競技スポーツ研究部会【課題C】口頭発表④

2021年9月8日(水) 13:45 〜 15:00 会場18 (Zoom)

座長:梅崎 さゆり(天理大学)

14:15 〜 14:30

[競技スポーツ-C-16] 潜在クラス分析によるサッカー選手の戦術技能特性

*安藤 梢1、高嶋 羽也斗2、松岡 弘樹1、西嶋 尚彦1 (1. 筑波大学 、2. 筑波大学大学院)

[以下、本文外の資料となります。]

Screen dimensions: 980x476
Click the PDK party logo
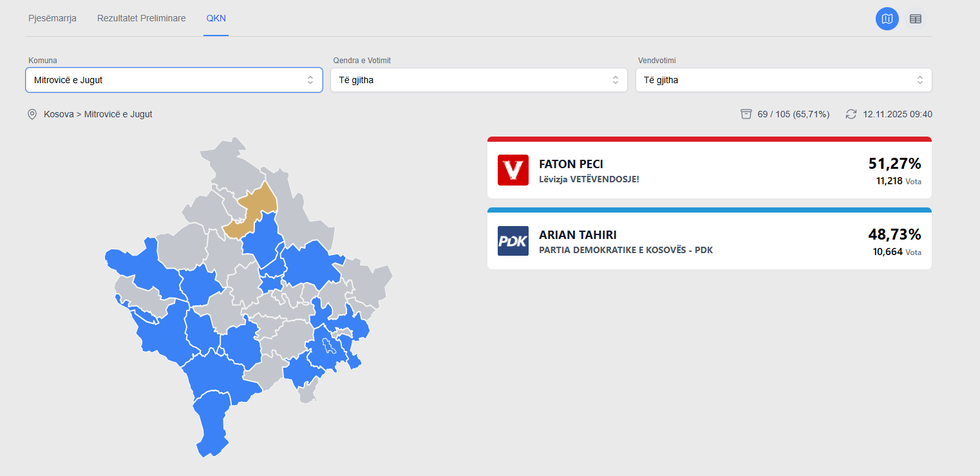point(512,241)
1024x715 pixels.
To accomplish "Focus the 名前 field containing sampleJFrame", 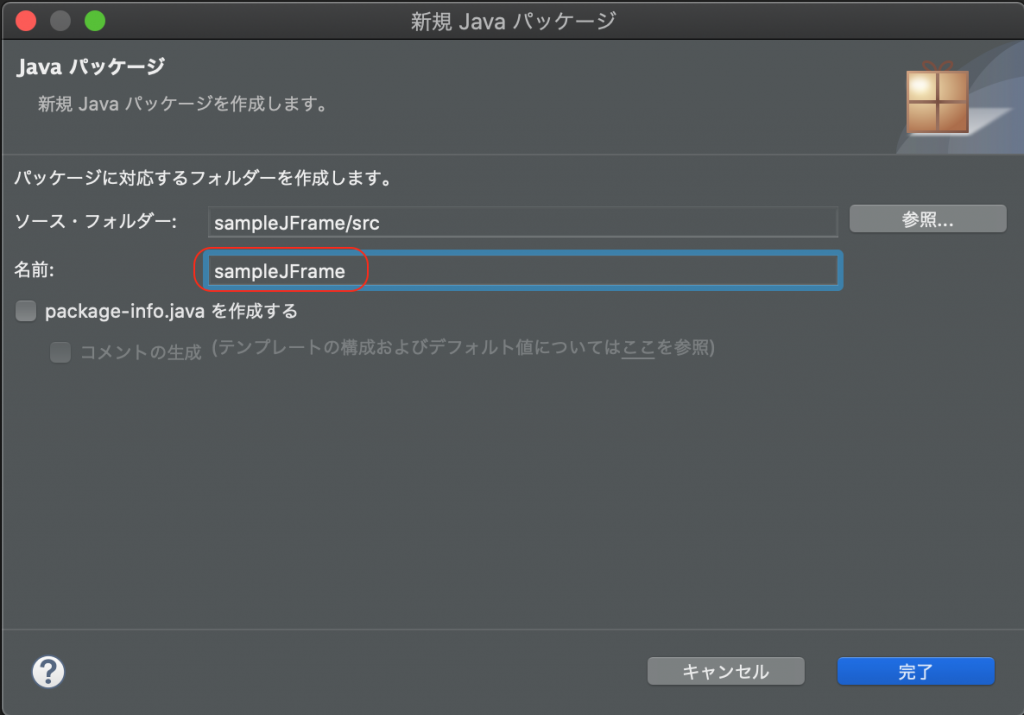I will pyautogui.click(x=522, y=271).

【目的】データ主導型コーチングのためには、サッカーゲームで達成された戦術プレーデータから選手の戦術技能特性が評価されることが必要である。本研究の目的は、サッカーゲームで達成される戦術プレーに対する潜在クラス分析から評価されるサッカー選手の戦術技能特性を明らかにすることであった。
【方法】標本は、男子大学サッカー選手141名であった。先行研究で開発したコンピュータ適応型テスト(CAT)を用いてサッカー戦術技能が測定された。個人攻撃技能の測定項目は一次元性のある34項目であり、グループ攻撃技能は22項目、個人守備技能は11項目、グループ守備技能は15項目であった。各戦術技能領域に潜在クラス分析を適用して、標本に潜在するクラスを抽出した。一元配置分散分析と多重比較検定を適用して、潜在クラス間の戦術技能得点の平均値の差を分析した。クロス分析と残差分析を適用して、潜在クラスとポジション(FW、AMF、DMF、SDF、CDF、GK)との関連を分析した。
【結果】個人攻撃技能では高・中・低技能の3つの潜在クラスが抽出され、技能得点は潜在クラス間に有意差があった。潜在クラスとポジションとの間に有意な関連があり、個人攻撃の低技能群ではFWが有意に多数であった。グループ攻撃技能、個人守備技能、グループ守備技能では同様に高・中・低技能群が抽出された。グループ攻撃高技能群ではAMFが有意に多数であり、FWは少数であった。個人守備の低技能群ではDMFは有意に少数であり、GKが有意に多数であった。グループ守備の高技能群ではCDFが有意に多数であり、中技能群ではFWが有意に少数であり、低技能群ではSDFが有意に少数であった。
【結論】サッカーゲームで達成された戦術プレーデータに潜在するクラスからサッカー選手の戦術技能特性が評価され、各ポジションに要求される戦術トレーニングへの手掛かりが明らかとなった。